In the listing below, find the line holding "This screenshot has width=2520, height=1482." and the line holding "has width=1869, height=1035.". Write out those two lines and all lines between, exactly, and nothing more.

━━━ Records for this exercise ━━━

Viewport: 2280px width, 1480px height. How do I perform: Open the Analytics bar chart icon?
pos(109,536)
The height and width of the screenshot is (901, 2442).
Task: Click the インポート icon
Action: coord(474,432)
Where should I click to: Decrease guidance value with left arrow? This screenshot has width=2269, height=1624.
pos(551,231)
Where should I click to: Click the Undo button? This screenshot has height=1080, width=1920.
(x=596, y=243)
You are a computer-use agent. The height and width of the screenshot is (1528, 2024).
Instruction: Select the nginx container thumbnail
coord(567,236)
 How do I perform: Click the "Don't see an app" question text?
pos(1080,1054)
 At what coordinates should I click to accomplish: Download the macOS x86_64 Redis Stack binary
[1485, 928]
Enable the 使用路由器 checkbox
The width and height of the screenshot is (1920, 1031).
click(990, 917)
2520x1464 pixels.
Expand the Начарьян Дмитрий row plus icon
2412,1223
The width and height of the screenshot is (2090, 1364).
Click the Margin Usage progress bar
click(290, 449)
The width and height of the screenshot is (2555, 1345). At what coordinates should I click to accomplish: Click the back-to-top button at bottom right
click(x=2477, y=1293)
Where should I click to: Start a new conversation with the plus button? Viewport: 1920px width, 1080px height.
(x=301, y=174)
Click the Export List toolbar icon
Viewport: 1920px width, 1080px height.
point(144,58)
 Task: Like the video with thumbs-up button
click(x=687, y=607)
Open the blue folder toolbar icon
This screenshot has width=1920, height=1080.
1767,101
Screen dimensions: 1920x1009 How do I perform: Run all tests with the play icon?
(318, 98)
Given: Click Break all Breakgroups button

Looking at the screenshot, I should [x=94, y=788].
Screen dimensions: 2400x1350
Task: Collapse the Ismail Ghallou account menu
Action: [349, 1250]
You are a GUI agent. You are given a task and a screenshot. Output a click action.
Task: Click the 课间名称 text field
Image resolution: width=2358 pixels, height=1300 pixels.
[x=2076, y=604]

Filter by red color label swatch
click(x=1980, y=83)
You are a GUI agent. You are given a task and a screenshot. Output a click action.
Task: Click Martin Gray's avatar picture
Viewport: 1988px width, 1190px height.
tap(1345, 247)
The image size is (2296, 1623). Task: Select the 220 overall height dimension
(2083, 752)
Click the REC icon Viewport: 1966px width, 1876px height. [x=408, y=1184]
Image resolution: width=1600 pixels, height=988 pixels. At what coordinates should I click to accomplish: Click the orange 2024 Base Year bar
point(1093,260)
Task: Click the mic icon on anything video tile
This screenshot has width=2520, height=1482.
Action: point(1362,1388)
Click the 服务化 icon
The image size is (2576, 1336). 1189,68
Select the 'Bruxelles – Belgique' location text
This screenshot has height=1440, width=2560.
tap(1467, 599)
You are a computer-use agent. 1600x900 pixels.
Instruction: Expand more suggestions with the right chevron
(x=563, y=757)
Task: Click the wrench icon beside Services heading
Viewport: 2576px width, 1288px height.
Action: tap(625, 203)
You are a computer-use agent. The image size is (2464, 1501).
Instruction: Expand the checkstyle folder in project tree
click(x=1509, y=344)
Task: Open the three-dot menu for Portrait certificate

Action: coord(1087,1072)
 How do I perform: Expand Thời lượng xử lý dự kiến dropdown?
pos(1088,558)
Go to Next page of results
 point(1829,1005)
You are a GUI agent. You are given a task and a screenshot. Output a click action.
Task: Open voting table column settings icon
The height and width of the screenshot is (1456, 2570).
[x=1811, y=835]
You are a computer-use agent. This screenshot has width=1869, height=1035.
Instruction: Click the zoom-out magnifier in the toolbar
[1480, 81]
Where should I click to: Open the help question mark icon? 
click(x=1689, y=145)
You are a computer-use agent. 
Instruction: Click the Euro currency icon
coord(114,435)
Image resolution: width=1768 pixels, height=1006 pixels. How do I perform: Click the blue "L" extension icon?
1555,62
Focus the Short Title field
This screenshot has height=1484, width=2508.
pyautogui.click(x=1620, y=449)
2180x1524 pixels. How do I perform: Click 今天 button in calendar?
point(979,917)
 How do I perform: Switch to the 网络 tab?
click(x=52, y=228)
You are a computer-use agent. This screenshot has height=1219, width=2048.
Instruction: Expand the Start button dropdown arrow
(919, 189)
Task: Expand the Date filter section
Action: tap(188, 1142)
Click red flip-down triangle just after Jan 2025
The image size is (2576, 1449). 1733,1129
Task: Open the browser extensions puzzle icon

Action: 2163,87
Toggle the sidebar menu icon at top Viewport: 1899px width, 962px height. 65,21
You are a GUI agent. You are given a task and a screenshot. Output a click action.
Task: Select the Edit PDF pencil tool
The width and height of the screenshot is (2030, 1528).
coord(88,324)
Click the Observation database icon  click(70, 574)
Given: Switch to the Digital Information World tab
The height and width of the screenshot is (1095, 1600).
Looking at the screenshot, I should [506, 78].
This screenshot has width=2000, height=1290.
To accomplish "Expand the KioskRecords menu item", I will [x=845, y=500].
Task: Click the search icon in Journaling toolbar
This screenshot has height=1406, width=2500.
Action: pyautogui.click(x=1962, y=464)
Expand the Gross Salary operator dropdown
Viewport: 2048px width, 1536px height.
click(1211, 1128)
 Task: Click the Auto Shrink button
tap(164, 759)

━━━

**Result:**
This screenshot has width=2520, height=1482.
Action: point(1362,1388)
Click the 服务化 icon
The image size is (2576, 1336). 1189,68
Select the 'Bruxelles – Belgique' location text
This screenshot has height=1440, width=2560.
tap(1467, 599)
You are a computer-use agent. 1600x900 pixels.
Instruction: Expand more suggestions with the right chevron
(x=563, y=757)
Task: Click the wrench icon beside Services heading
Viewport: 2576px width, 1288px height.
Action: tap(625, 203)
You are a computer-use agent. The image size is (2464, 1501).
Instruction: Expand the checkstyle folder in project tree
click(x=1509, y=344)
Task: Open the three-dot menu for Portrait certificate

Action: coord(1087,1072)
 How do I perform: Expand Thời lượng xử lý dự kiến dropdown?
pos(1088,558)
Go to Next page of results
 point(1829,1005)
You are a GUI agent. You are given a task and a screenshot. Output a click action.
Task: Open voting table column settings icon
The height and width of the screenshot is (1456, 2570).
[x=1811, y=835]
You are a computer-use agent. This screenshot has width=1869, height=1035.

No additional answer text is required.